**ИСХОДНЫЙ ТЕКСТ**
┌──
В чем же заключаются особенности древнего языка?

Известно, что древние языки отличаются богатством синонимов. По Мюллеру, это проистекает из того, что у каждого предмета есть несколько признаков и так как с известной точки зрения каждый из этих признаков мог послужить поводом для наименования предмета, то естественно, большая часть предметов в ту раннюю пору носила несколько наименований. Небо могло быть названо не только блестящим, но также темным, широким, гремящим, дождливым. Чем древнее язык, тем он богаче синонимами. По определению Мюллера, на этом -то и основывается полионимия (многоименность. — И. Б.) языка. В то время, как в новых языках большая часть предметов именуется только одним названием, в первобытном санскритском, греческом и древнеарабском языках огромное число слов относятся к одному и тому же предмету, что вполне естественно, по выражению Мюллера.

Существенно, что «этот избыток (обилие синонимических и многозначных выражений), свойственный языку в раннем периоде его жизни, умеряется только впоследствии, долговременным обращением языка в литературном и житейском употреблении: только в таком долговременном обращении каждый предмет получает одно определенное название и за каждым названием утверждается одно специальное значение…»[5]

В лингвистическом плане не менее важно и другое высказывание Мюллера: «…за исключением языка математики, однако, интересно видеть, до какой степени переменчиво значение слов, как оно меняется с каждым столетием». Это напрямую сопрягается с исследованиями Марра, Выготского и Фрейденберг, касающихся смысловой системы первичных человеческих стадий и законов архаической семантики.

Вернемся к Мюллеру. Постоянное употребление синонимов соответственно должно было, с другой стороны, вызвать множество омонимов. Так, например, в Ведах земля называется urvi пространная, prithwi широкая, mahi великая, и кроме того имеет множество других наименований, число которых доходит до двадцати одного. Все эти двадцать одно слово — синонимы. Но словом urvi называется не только земля, но и река, prithwi называют не только землю, но и небо, и зарю. Эпитет mahi наравне с землей прилагается к корове и к человеческой речи. Потому земля, река, небо, заря, корова, речь — омонимы.

В параллель этому можно привести исследования иврита. По утверждению ученого гебраиста А. Десницкого [6], «в современных словарях библейского иврита рост числа омонимов принимает угрожающие темпы и в результате их доля начинает существенно превышать долю омонимов в словарях современных языков».

Без сомнения в этом явно видится наследие прошлого. Но здесь важно представлять отличие омонимов в современном языке от таковых в древнем архаическом языке. В современном языке слова, являющиеся омонимами, связывает только фонетическое сходство, как например: стол (диететический) и стол (предмет мебели), корень (растения) и корень (интегральный), коса (орудие для сенокоса) и коса (из волос)
└──
**ЗАДАНИЕ A**
Выпишите из текста о древнем языке все определения, которыми, по нему, могло быть названо небо.
Текст и строки между собой никак не связаны.

**ДАННЫЕ К ЗАДАНИЮ**
┌──
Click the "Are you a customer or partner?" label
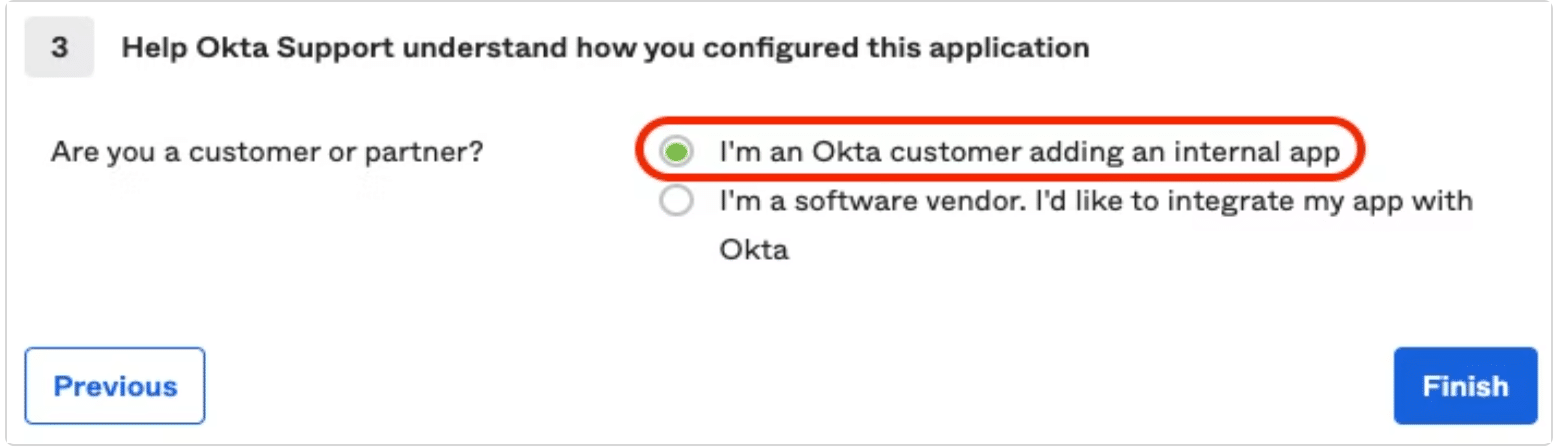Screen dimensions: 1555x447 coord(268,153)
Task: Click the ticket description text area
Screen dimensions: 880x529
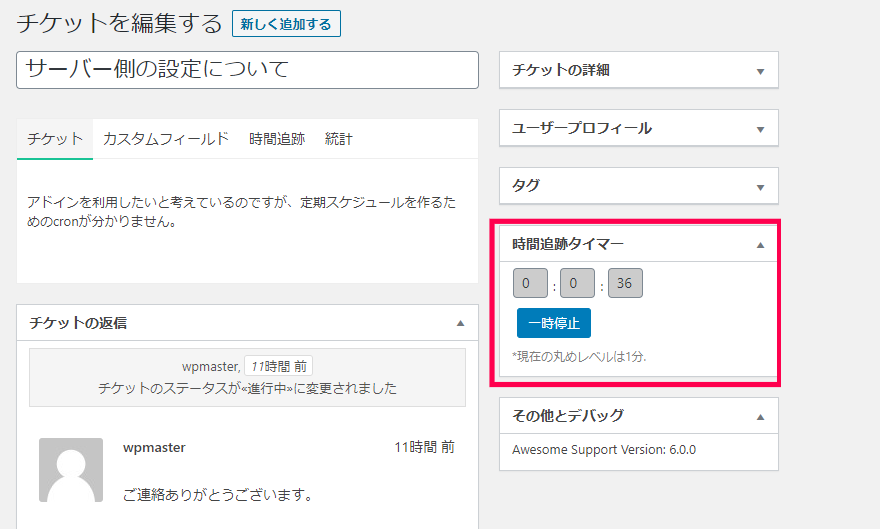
└──
┌──
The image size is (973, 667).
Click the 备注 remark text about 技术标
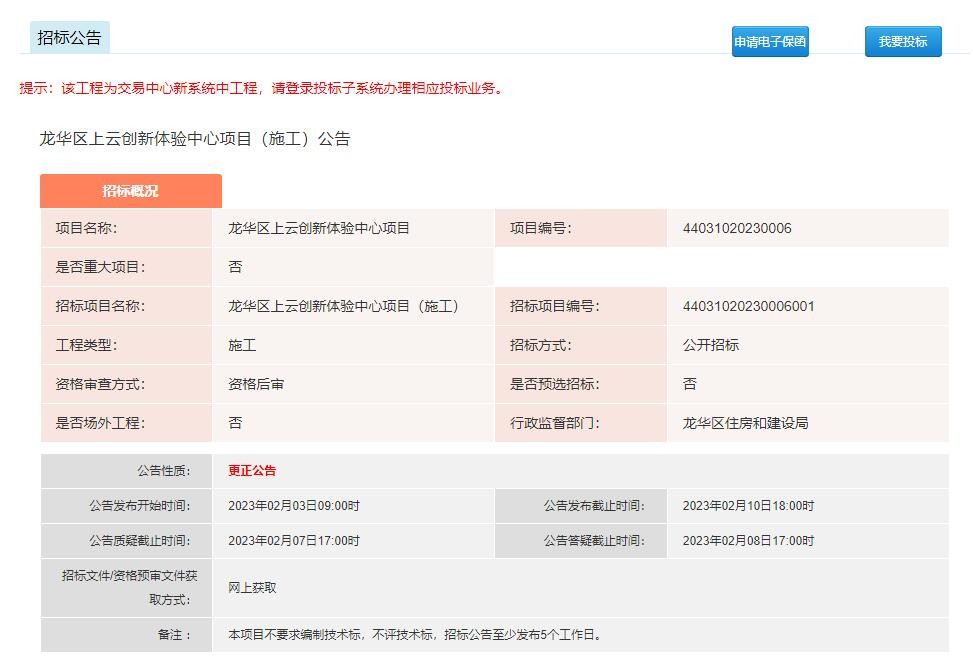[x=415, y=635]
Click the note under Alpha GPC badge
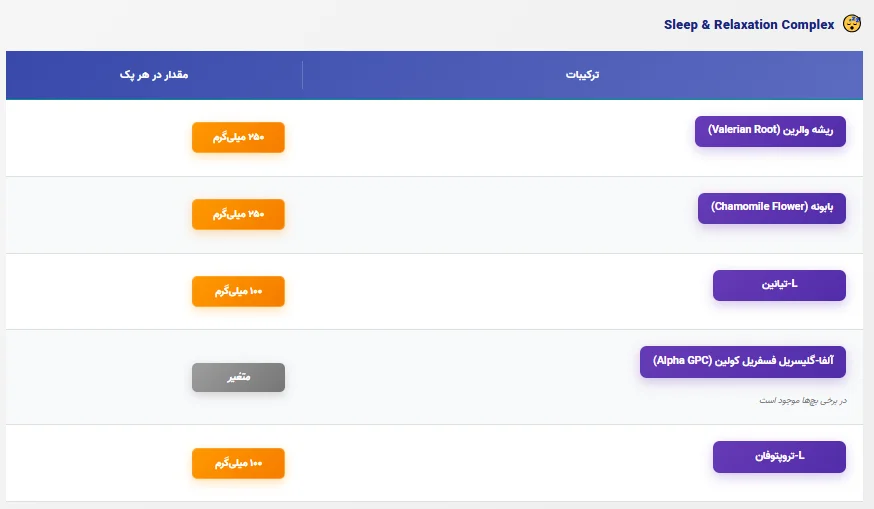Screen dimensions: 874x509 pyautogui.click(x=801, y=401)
└──
┌──
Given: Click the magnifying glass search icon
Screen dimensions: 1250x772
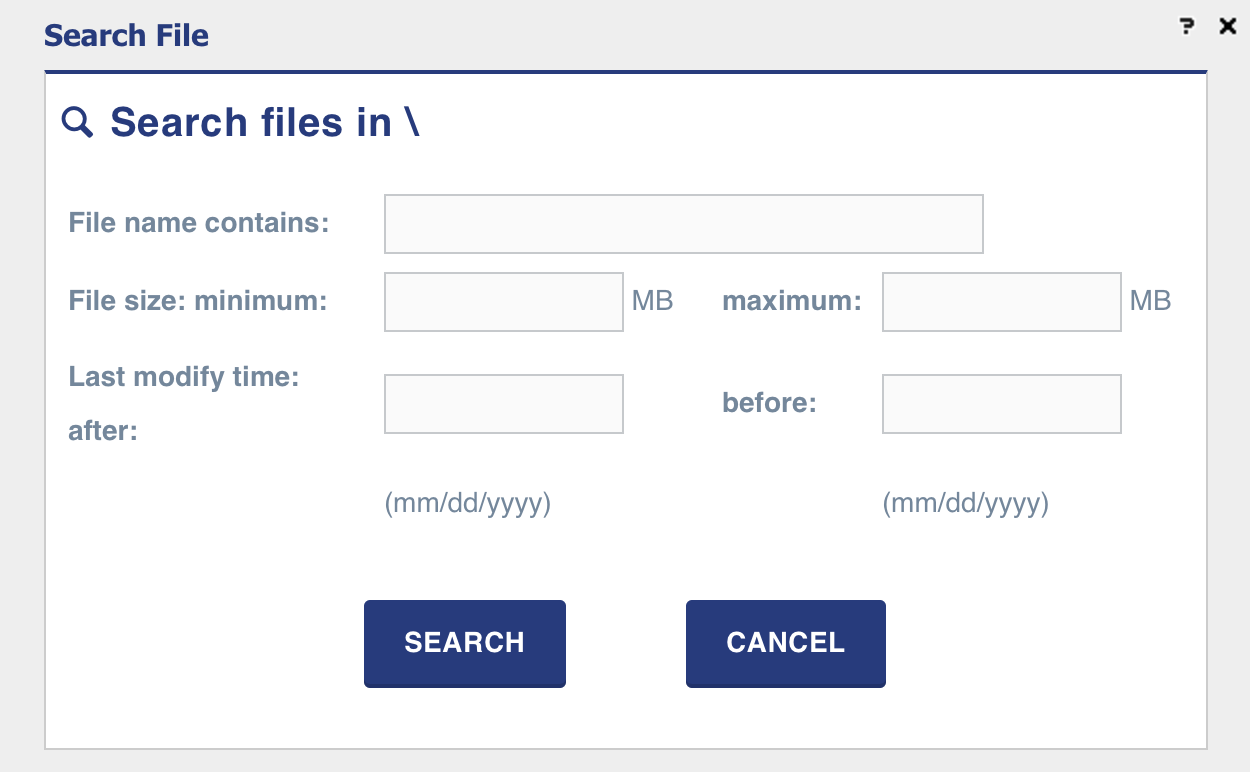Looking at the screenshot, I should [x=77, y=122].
└──
**ЗАДАНИЕ B**
В строках данных от строки с «you a customer» до строки с «Screen dimensions: 880x529» включительно замените «Click» на «Select». Приведите только эти строки, без картинок.

**РЕШЕНИЕ A**
блестящим, темным, широким, гремящим, дождливым

**РЕШЕНИЕ B**
Select the "Are you a customer or partner?" label
Screen dimensions: 1555x447 coord(268,153)
Task: Select the ticket description text area
Screen dimensions: 880x529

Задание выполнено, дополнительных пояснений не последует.